- Theatrical release poster
- Hangul: 여곡성
- Hanja: 女哭聲
- RR: Yeogokseong
- MR: Yŏgoksŏng
- Directed by: Yoo Young-sun
- Written by: Park Jae-beom
- Starring: Seo Young-hee Son Na-eun
- Distributed by: Smile Entertainment
- Release date: November 8, 2018;
- Running time: 94 minutes
- Country: South Korea
- Language: Korean
- Box office: US$470,685

= The Wrath =

2018 film directed by Yoo Young-sun

The Wrath is a 2018 South Korean horror mystery film directed by Yoo Young-sun, starring Seo Young-hee and Son Na-eun. It is a remake of the 1986 Korean horror film Woman's Wail. The film was released on November 8, 2018.

==Premise==
Set during the Joseon Era, the story follows two Joseon women against each other when a tragedy befalls a family of three sons who all die on their wedding day.

==Cast==
- Seo Young-hee as Lady Shin
- Son Na-eun as Ok-bun
- Park Min-ji as Wol-ah
- Lee Tae-ri
- Son Seong-yoon as Kyung-ran
- Park Min-jung as Mrs.
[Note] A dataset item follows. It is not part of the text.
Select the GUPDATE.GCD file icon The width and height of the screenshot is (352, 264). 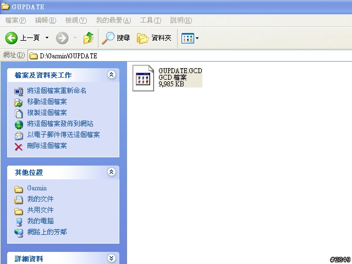coord(143,78)
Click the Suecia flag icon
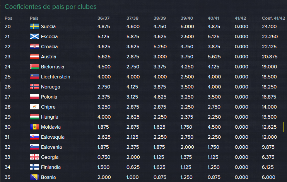Image resolution: width=287 pixels, height=182 pixels. click(x=34, y=26)
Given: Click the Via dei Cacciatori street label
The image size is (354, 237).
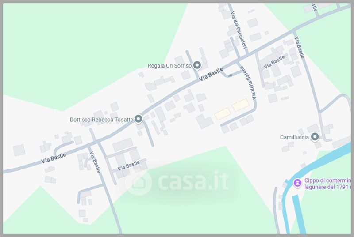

Han
- Lee Kyu-sung as Buddhish Monk
- Lee Jae-ah as Young-sook
- Choi Hong-il
- Kim Hee-sang

==Production==
Principal photography began on December 20, 2017, and wrapped up in early 2018. Actress Park Jin-hee was first offered to play lead female role Lady Shin, but declined later.

==Release==
The film has been sold to 20 countries as of October 30, 2018.